Experts in decision analysis have joined together in a number of professional organizations, one being the Decision Analysis Society. The Decision Analysis Society is a subdivision of the Institute for Operations Research and the Management Sciences (INFORMS). It publishes the journal Decision Analysis and has group meetings in conjunction with INFORMS annual meetings. Another professional group, the Decision Analysis Affinity Group (DAAG), focuses mostly on practical aspects of decision analysis. Project decision and risk analysis is a part of the agenda of the Risk Special Interest Group (RiskSIG) of the Project Management Institute (PMI). The Society for Judgment and Decision-making (SJDM) focuses mostly on the behavioral aspects of decision theory. DAAG, RiskSIG, and SJDM hold annual meetings where members and invited experts share their research and practical applications.
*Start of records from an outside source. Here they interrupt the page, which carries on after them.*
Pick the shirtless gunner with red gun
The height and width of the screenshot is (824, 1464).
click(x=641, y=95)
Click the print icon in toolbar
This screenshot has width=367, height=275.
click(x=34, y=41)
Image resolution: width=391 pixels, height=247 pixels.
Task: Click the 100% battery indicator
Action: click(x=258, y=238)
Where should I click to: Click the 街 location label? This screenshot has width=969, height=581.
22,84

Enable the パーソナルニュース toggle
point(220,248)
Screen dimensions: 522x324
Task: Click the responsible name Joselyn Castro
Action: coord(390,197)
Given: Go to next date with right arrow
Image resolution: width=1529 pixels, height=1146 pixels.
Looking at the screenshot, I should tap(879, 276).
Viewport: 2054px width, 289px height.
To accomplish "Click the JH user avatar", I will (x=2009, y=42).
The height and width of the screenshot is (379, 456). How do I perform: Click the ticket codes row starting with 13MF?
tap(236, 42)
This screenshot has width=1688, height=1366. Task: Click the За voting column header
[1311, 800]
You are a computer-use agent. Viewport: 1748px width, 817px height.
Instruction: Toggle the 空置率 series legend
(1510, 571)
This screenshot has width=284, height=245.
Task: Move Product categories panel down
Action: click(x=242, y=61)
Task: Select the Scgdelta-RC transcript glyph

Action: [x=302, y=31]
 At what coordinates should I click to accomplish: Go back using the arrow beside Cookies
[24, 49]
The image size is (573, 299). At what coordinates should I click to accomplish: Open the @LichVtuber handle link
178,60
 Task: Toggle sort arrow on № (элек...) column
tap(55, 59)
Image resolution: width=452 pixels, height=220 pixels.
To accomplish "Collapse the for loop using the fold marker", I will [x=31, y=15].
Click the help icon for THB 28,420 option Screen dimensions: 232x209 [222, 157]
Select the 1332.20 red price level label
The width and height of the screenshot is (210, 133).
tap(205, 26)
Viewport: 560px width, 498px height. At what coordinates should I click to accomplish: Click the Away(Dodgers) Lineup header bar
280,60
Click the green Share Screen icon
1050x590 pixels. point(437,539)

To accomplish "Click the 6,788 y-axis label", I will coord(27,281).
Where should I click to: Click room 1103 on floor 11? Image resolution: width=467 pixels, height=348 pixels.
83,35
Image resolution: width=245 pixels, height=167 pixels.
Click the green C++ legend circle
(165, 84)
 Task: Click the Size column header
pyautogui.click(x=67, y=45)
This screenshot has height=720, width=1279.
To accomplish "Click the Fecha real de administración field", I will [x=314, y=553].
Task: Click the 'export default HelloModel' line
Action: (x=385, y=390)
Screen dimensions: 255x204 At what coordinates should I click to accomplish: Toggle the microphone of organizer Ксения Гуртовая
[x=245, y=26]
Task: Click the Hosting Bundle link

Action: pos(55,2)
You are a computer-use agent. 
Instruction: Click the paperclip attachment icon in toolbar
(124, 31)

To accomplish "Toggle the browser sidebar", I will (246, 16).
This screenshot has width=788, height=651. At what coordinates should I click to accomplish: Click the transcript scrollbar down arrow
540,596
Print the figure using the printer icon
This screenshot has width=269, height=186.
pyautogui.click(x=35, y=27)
Wrong decisions are a burden that people working in different industries impose on each other and on society at large.
Making decisions related to real life problems is a complex process due to multiple objectives, complex structures, multiple risks and uncertainties, and multiple stakeholders.
The advocacy-based approach to decision-making often involves an intuitive assessment of the problem and does not necessarily lead to better decisions; the alternative to this approach is the decision analysis process.
Government regulations and industry pressure are the main driving forces behind the active integration of decision analysis into organizational processes.
Decision analysis is based on extensive research in mathematics, logic, and psychology; today, decision analysis is a framework of methods and tools that help people and organizations make quality decisions.